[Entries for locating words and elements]
----------
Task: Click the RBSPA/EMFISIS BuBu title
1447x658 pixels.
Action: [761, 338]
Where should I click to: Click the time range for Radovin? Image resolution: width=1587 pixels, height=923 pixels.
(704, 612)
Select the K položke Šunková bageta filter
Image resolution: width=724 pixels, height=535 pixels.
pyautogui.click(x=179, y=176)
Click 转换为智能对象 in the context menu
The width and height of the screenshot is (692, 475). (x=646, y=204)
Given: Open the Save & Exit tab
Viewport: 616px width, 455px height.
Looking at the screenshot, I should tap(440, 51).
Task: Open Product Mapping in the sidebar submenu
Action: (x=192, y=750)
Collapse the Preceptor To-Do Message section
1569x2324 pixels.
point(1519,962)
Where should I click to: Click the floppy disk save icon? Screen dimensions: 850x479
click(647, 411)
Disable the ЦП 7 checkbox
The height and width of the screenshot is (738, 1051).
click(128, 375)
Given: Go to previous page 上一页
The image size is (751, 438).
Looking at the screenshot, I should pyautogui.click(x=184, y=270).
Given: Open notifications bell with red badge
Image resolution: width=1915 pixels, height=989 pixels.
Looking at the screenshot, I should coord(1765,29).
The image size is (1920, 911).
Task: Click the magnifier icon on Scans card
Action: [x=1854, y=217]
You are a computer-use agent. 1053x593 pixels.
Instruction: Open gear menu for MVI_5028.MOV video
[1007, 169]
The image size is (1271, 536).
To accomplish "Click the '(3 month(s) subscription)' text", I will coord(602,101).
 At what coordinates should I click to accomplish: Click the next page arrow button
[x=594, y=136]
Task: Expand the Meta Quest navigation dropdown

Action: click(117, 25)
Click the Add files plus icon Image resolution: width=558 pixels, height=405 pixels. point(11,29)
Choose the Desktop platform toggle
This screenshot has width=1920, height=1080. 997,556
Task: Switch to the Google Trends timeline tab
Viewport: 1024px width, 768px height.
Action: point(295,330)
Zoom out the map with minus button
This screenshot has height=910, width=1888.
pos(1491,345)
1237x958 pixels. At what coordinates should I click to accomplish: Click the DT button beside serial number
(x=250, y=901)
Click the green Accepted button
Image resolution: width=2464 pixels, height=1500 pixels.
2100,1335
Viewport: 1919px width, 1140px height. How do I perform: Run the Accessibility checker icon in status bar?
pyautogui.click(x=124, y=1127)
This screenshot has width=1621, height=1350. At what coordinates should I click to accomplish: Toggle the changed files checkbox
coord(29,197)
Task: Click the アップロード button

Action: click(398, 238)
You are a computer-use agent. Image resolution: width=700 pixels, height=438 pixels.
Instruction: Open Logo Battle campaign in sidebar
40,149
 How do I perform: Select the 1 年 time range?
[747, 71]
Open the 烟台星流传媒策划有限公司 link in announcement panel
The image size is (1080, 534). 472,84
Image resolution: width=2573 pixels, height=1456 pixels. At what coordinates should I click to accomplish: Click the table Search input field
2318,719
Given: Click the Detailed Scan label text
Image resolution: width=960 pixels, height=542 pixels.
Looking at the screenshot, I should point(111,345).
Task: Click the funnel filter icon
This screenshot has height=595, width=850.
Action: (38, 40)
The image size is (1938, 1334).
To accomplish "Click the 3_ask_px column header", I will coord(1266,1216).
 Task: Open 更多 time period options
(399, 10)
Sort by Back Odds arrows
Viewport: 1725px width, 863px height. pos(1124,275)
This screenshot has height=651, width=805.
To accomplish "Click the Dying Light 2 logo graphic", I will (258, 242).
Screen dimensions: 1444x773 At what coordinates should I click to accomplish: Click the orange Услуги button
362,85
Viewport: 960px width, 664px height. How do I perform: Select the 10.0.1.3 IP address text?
----------
Reproduce the records verbatim, starting at the line that contains "How do I perform: Select the 1 年 time range?" and ending at the last line of the records, with both ends included.

WRITTEN RESPONSE.
 How do I perform: Select the 1 年 time range?
[747, 71]
Open the 烟台星流传媒策划有限公司 link in announcement panel
The image size is (1080, 534). 472,84
Image resolution: width=2573 pixels, height=1456 pixels. At what coordinates should I click to accomplish: Click the table Search input field
2318,719
Given: Click the Detailed Scan label text
Image resolution: width=960 pixels, height=542 pixels.
Looking at the screenshot, I should point(111,345).
Task: Click the funnel filter icon
This screenshot has height=595, width=850.
Action: (38, 40)
The image size is (1938, 1334).
To accomplish "Click the 3_ask_px column header", I will coord(1266,1216).
 Task: Open 更多 time period options
(399, 10)
Sort by Back Odds arrows
Viewport: 1725px width, 863px height. pos(1124,275)
This screenshot has height=651, width=805.
To accomplish "Click the Dying Light 2 logo graphic", I will (258, 242).
Screen dimensions: 1444x773 At what coordinates should I click to accomplish: Click the orange Услуги button
362,85
Viewport: 960px width, 664px height. How do I perform: Select the 10.0.1.3 IP address text?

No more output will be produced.